スーツをくしゃくしゃに放り投げたまま歩いた時、先程の本が目に入った。
全くこんなものを買う余裕があるなら私の化粧品をどうにかしてよ
そう思った途端に体がカッと熱くなった。怒りのままに熱を足裏から発散させるかのごとく本を踏みにじる。

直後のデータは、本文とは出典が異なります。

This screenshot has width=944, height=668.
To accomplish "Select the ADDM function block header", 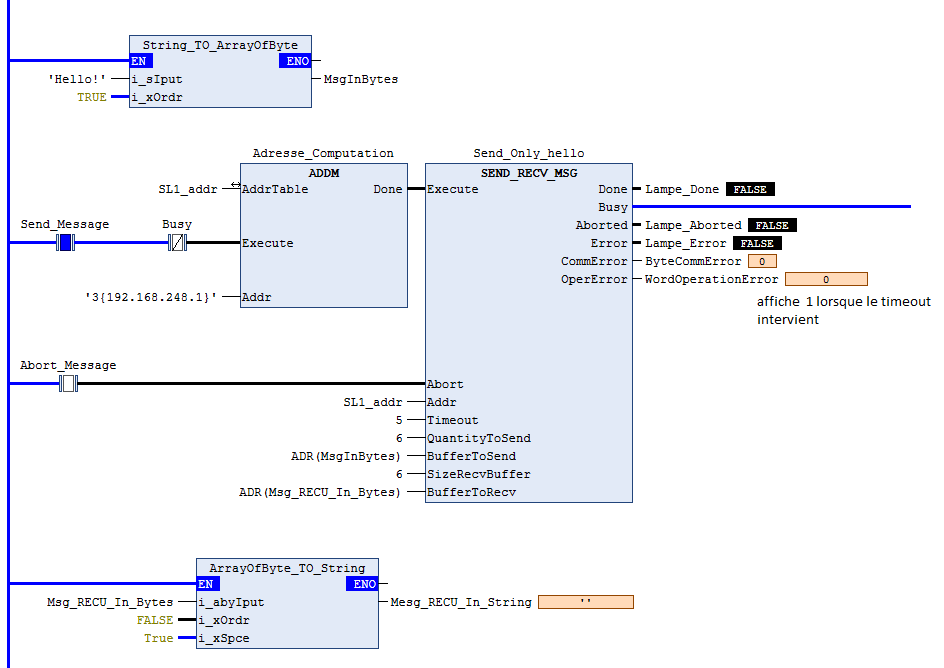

しかしあるアイデアがひらめいた途端に足を浮かせていた。
そうだメルカリで売ってしまおう。
よく考えれば新品なのだから、それなりに高く売れるかもしれない。
未来は早速オンラインフリマアプリを開きせっせとバーコードを読み込んだ。
自動的に表示される定型文
"まだ江戸情緒が色濃く残る明治初期、文明開花の波に翻弄されながらも特別な絆で結ばれた男女の純愛ストーリー--------
運命に導かれた2人の結末は…!"
定価746円+税
定価の部分が目に入ると、こんな無駄な買い物をした夫に怒鳴り散らしたくなった。
違う違う
はやくお金に変えなくちゃ
頭を振り出品作業に戻る。
"状態 新品未使用"
"価格 650円"
自分が商品を手荒に扱ったことは忘れ、状態は新品未使用を選択した。
出品してほどなく売れると、1円も取りこぼすまいとするようにそそくさと発送する。
彼女には夫のものを勝手に処分したことに罪悪感はなかった。
むしろ自分に出品の手間をかけさせたことに苛立ちを感じ、さらに旦那の小遣いを減らすことにした。